27 Thoughts on "How Meaningful Are User Ratings? (This Article = 4.5 Stars!)"

Another issue with the system is that so few articles are rated (barely 5 percent, by the data provided above). It is interesting to speculate on why this might be – no time? Not seen as a priority? Low community buy-in also severely hampers the utility of a rating system (beyond the other issues brought up).

It’s hard to say, given the timing of the data. PLoS made their big announcement about article level metrics in September, yet the only downloadable data available stops at the end of July. Participation may have increased as awareness was raised, although in a random sampling looking at the “most popular” articles in several PLoS journals, I couldn’t find any that were rated.

Another factor to consider is that the majority of readers read articles as PDF files. That means they’re disconnected from the journal’s site when they read the article and have to have strong motivation to go back to the site, find the paper again, and leave a rating.

May be I’m one of those odd kind. I never really like to read in pdf file.

Excellent post, David.

All indicators are “flawed” in that they attempt to measure something abstract like quality. We should therefore evaluate new indicators using a pragmatic approach, looking for indicators that are better than the ones we wish to replace.

Ideally, we want indicators that:

1) are more valid (stronger coupling to the concept they attempt to measure).

2) are more reliable (demonstrate consistency over time).

3) are more transparent (suspect data can be verified).

4) are less prone to gaming

To be fair to PLoS, readers who wish to rate articles using their 5-star system must first register with PLoS. While one may take out hundreds of pseudonymous accounts, it does make it harder than other ratings systems that allow an individual (or robot) to rate over and over and over again.

David, I agree that user ratings are a poor indicator of quality. But I don’t see PLoS taking the “everything but the kitchen sink” approach. They are interest in usage data (HTML fulltext views and PDF downloads), and these are clearly valid scientific impact measures (see for example http://dx.doi.org/10.1371/journal.pone.0006022).

Your link doesn’t work, it has an extra parentheses at the end, so here’s a correct version. By “kitchen sink”, I meant that they’re tracking as much data as they can for each article. The idea is to make it all available and let the community work out which data is useful for measuring impact. Fulltext views and pdf downloads are certainly valid measures as are citations, which PLoS tracks as well.

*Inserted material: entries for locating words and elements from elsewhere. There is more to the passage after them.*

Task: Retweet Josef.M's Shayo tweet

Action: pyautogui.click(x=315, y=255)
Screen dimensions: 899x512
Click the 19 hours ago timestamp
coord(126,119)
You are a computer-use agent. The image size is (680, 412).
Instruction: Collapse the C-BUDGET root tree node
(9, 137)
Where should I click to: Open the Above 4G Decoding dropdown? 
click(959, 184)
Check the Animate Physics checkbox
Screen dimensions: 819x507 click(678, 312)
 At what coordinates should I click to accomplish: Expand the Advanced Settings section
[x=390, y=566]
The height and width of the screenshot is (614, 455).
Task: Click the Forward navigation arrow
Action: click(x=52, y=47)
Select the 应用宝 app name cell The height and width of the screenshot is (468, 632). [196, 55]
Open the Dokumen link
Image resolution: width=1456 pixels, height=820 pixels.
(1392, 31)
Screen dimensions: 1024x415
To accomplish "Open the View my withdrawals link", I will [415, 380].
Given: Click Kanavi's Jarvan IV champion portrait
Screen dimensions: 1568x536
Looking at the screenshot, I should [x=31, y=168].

But the factors they track go well beyond that, to many things that are not well established or likely to be effective measures of impact. Given the small percentage of the community that participates in social networks or blogs, these measurements are likely to be skewed toward favoring the particular interests of the small but vocal online community. Furthermore, things like blog coverage are going to skew toward papers that inspire posts, not necessarily the best science. I’m sure something flashy like an article on dolphin sex would gather more blog coverage than something boring but probably more meaningful to researchers like a discovery of a step in a signal transduction pathway.

The example of Youtube or Amazon isn’t quite valid because you don’t have peer-review nor an editorial process before something appears on either of those sites. Nonetheless, I’d agree that user ratings might not be all that useful. I didn’t find the star ratings on Amazon useful at all until just recently.

I’m enjoying this series of “How useful is X, really?” where X=any innovation in publishing occurring this decade. Can’t wait for the surely upcoming “Here’s my proposed solutions” series.

I’m not sure how much the thing being rated really matters–human behavior seems to be the same across the board, whether ranking dog food or treatises.

As for the second part, too true. It’s much easier to poke holes in bad ideas than it is to come up with a good idea. When I come up with my grand unified theory to revolutionize publishing, you probably won’t read it here, instead you’ll read about the island I’m purchasing with the proceeds from licensing my idea.

But for the record, in case it works, here’s my latest plan: Rupert Murdoch succeeds in his plan to start bidding wars for search engine spidering access. Google (or Bing or anyone, really) decides they want to be the source for scientific info, so they start paying large sums to journals for exclusive search engine access to their content (sorry PubMed). The extra income covers the parts of the process that the author-pays model can’t quite make up for low-volume journals, allowing everyone (at least everyone who wants to) to go open access.

Not sure it would work, or if the ad sales against search engine traffic would warrant high enough payments to cover costs, but I figure there are probably enough VC’s out there with funds to burn to give it a shot.

The PLoS article-level metrics combine usage data with other stuff. I wouldn’t call ratings, comments, social bookmarking, blog posts, etc. metrics as they don’t really measure anything. But they are useful nevertheless, as they connect to the discussion that takes places around an article.

Perhaps Ilya Grgorik of Postrank would be able to say something smart and data-driven on what the effect of user ratings and bookmarks is?

That’s a really interesting piece, and it points out that in their observations, you’re seeing less and less discussion/engagement with material on the site where it is published, and more and more happening elsewhere (Twitter, Facebook). This would argue against a rating system within the journal itself, and for the sorts of metrics (or non-metrics) PLoS is offering regarding tracking the conversation elsewhere.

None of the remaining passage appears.